Training Workers to Use an Eye Wash Station
The availability of an eye wash station provides no protection if workers do not know where it is or how to use it. Training requirements:
- All workers in areas where corrosive chemicals are used must be shown the location of the eye wash station before beginning work. This is not optional — a worker who has never located the eye wash station before an injury will waste critical seconds searching for it.
- Training must include practice activation. Workers should physically activate the eye wash station at least once during initial training so that the muscle memory of finding the activation handle and positioning the eyes over the nozzles is established before an emergency.
- First aid response for eye exposure must be covered: irrigate continuously for 15 minutes, call for help, seek immediate medical evaluation even if the injury seems minor.
- Workers must understand that contact lenses must be removed as quickly as possible before or during irrigation. Contact lenses can trap chemicals under the lens and prevent effective flushing.
First Aid Response for Chemical Eye Exposure
When a chemical eye exposure occurs:
- Immediately begin irrigation. Every second matters. Do not stop to read the label, call for help, or find gloves first — start flushing immediately.
- Hold the eyelids open. The injured person’s natural reflex is to squeeze the eyes shut (blepharospasm). The eyelids must be held open, if necessary by another person, to ensure the water reaches the cornea and conjunctiva.

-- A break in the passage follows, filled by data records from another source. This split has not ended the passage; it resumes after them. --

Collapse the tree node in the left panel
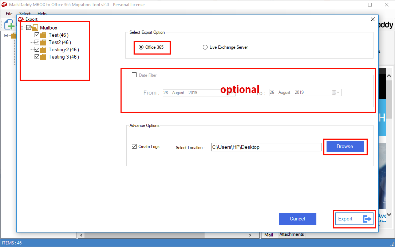 click(x=6, y=35)
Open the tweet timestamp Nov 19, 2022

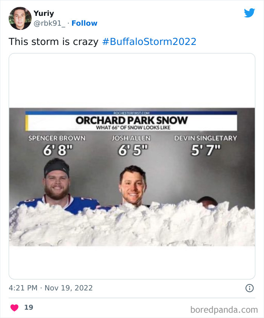click(x=68, y=288)
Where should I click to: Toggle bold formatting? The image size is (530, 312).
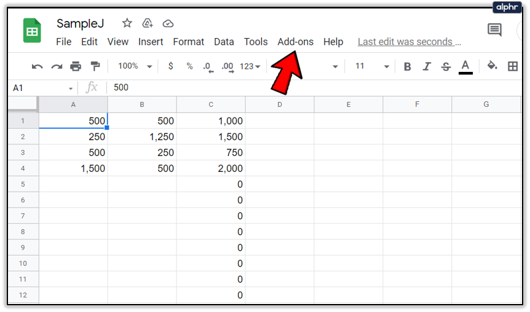[x=407, y=66]
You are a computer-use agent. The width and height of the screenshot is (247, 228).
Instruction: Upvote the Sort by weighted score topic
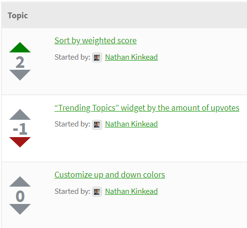coord(20,47)
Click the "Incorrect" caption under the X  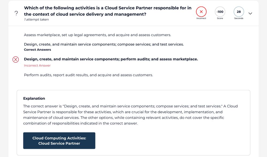(201, 18)
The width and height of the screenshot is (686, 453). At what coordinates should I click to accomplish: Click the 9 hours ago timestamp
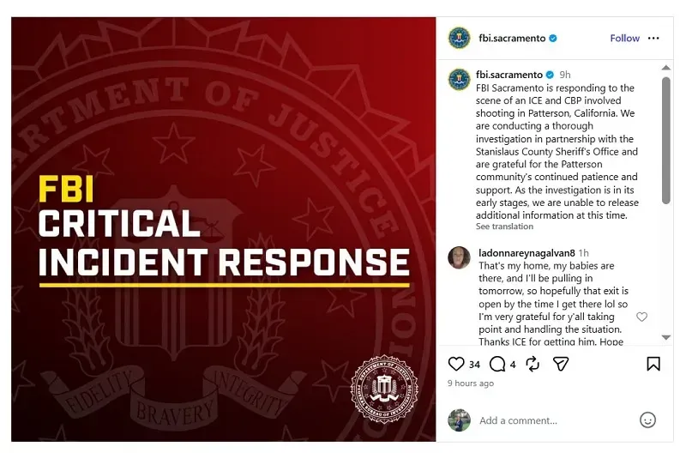471,384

- Irrigate for a minimum of 15 minutes. Use the timer on a phone or clock to track 15 minutes accurately — it feels much longer under stress.
- Remove contact lenses as soon as irrigation begins, if possible.
- After 15 minutes, seek immediate medical evaluation regardless of whether the injury seems to have resolved. Chemical injuries to the eye can progress over hours, and a medical professional can assess pH, extent of damage, and ongoing treatment needs.
- Know the chemical. Bring the container or the SDS to the medical facility. This information guides treatment.
Key Takeaways
- Eye wash stations must be within 10 seconds (approximately 55 feet) of any chemical hazard that could injure the eyes, on the same level, on a clear path. Units farther away or up stairs do not comply.
- ANSI Z358.1 requires 0.4 GPM of tepid water (60-100 degrees F) for 15 continuous minutes. Self-contained portable units must have sufficient capacity for 15 minutes. Small squeeze bottles do not meet this requirement.
- Plumbed eye wash stations must be activated weekly and logged to verify function, flush stagnant water, and confirm temperature.
- Workers must be shown the eye wash location and must practice activation before beginning work with corrosive chemicals — not during an emergency.
- For alkaline chemical eye exposures, irrigation in the first seconds determines the extent of injury. There is no time to search for the station or read instructions.
- After 15 minutes of irrigation, seek immediate medical evaluation regardless of apparent severity.
References
American National Standards Institute / International Safety Equipment Association. (2014, reaffirmed 2020). ANSI/ISEA Z358.1: Emergency eyewash and shower equipment. ISEA.
Occupational Safety and Health Administration. (n.d.). Medical services and first aid. 29 CFR 1910.151. U.S. Department of Labor.
Roper, S. K., & Bates, A. B. (2010). Emergency eyewash: Meeting ANSI Z358.1 in occupational settings. Professional Safety, 55(4), 38-43.
Physicians for a National Health Program. (2022). Eye irrigation in chemical injury. Clinical Procedures in Emergency Medicine.